Bush menghapus Korut dari daftar tersebut sebagai bagian dari upaya untuk menyelamatkan kesepakatan nuklir dengan Pyongyang. Namun, perjanjian tersebut tak sesuai harapan dan Korut terus melanjutkan pembangunan nuklir yang mengancam tetangganya dan digadanggadang mampu menyerang wilayah AS.

Keputusan Trump untuk menempatkan Korut dalam daftar sponsor terorisme didukung oleh mantan pejabat tinggi Korut yang membelot ke Korsel, Thae Yongho. Ia menyampaikan hal tersebut di hadapan Komite Urusan Luar Negeri AS pada awal tahun ini.

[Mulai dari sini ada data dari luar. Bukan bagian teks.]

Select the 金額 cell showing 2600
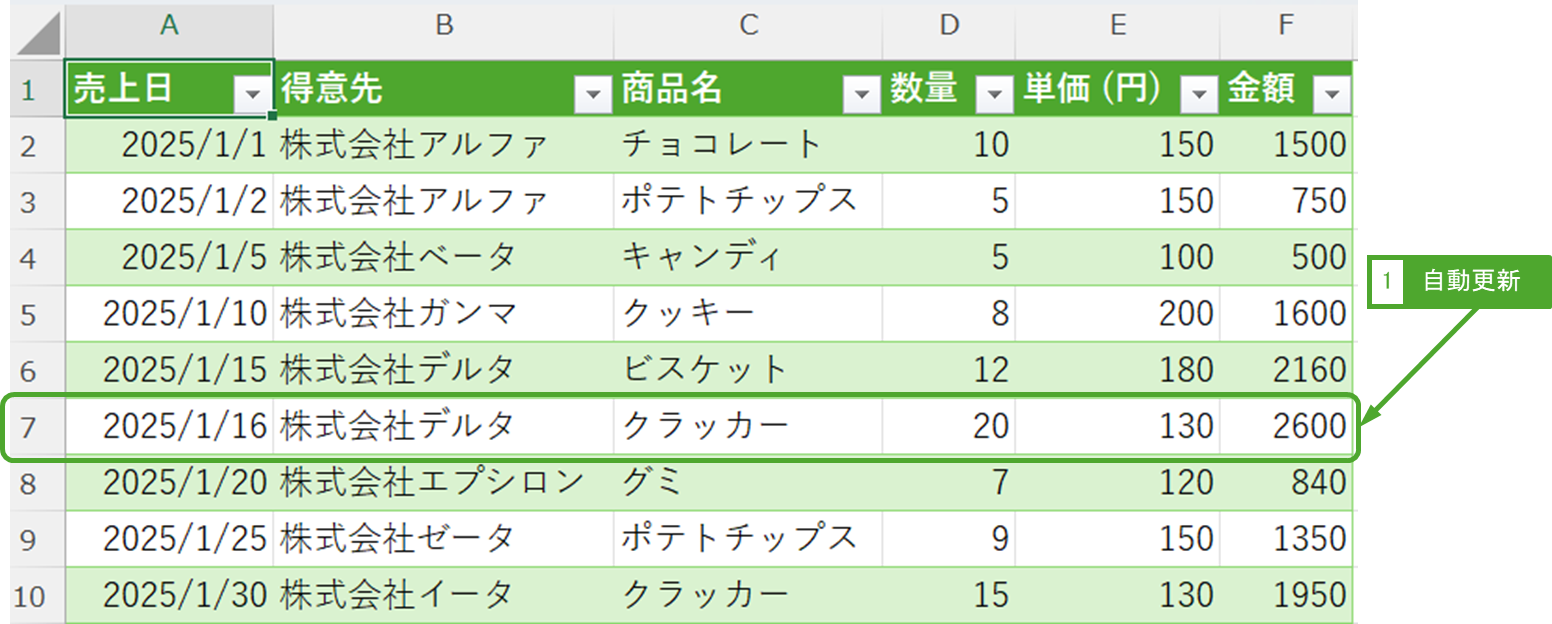The width and height of the screenshot is (1552, 624). pyautogui.click(x=1301, y=428)
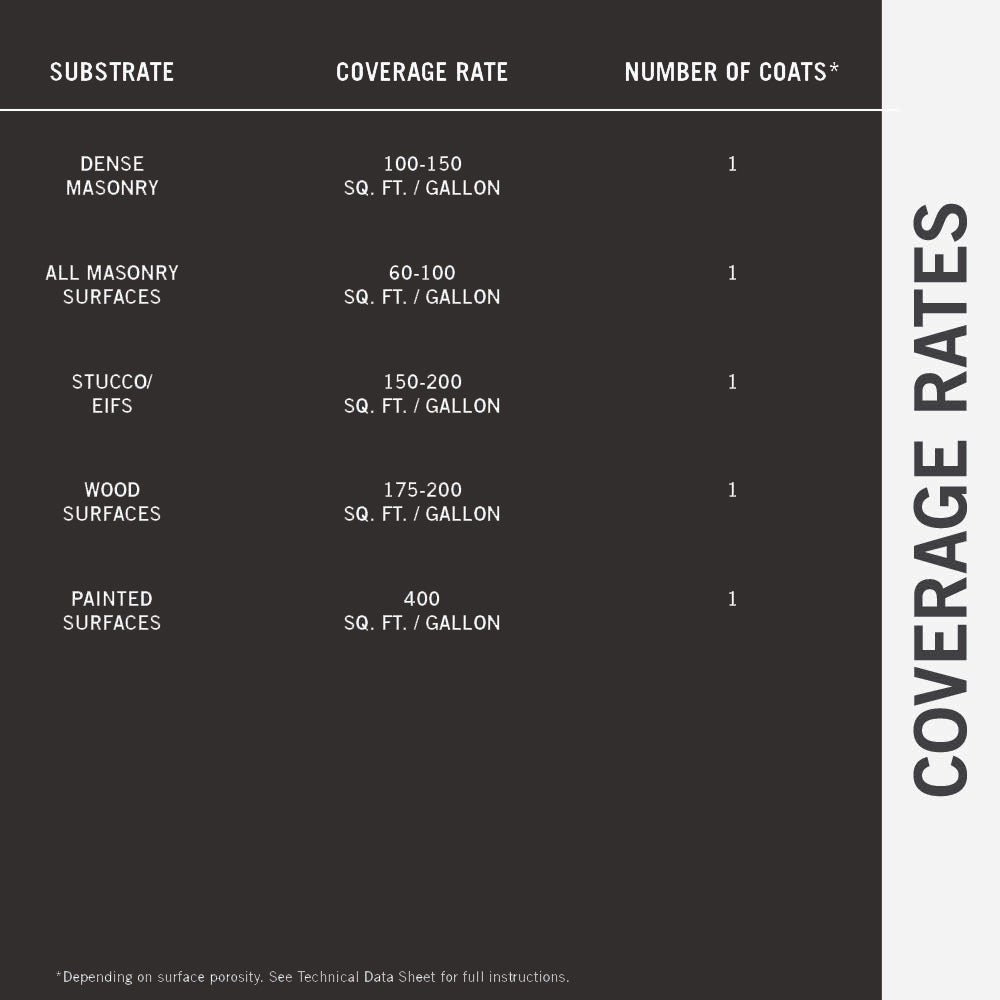The image size is (1000, 1000).
Task: Click the SUBSTRATE column header
Action: 112,72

“Sekali lagi, akan lebih mudah mendorong mereka dari sistem keuangan global dan meyakinkan mitra lainnya untuk mendeteksi saluran yang digunakan Korut demi mendanai pembangunan nuklirnya,” jelas Thae.

Ia melanjutkan, “Memasukkan mereka dalam daftar juga akan meningkatkan efektivitas sanksi.”

Sebelum membelot, Thae merupakan orang kedua di Kedubes Korut di London, Inggris. Ia melarikan diri bersama istri dan dua anak lelakinya. Keluarga ini tiba di Korea Selatan pada 2016.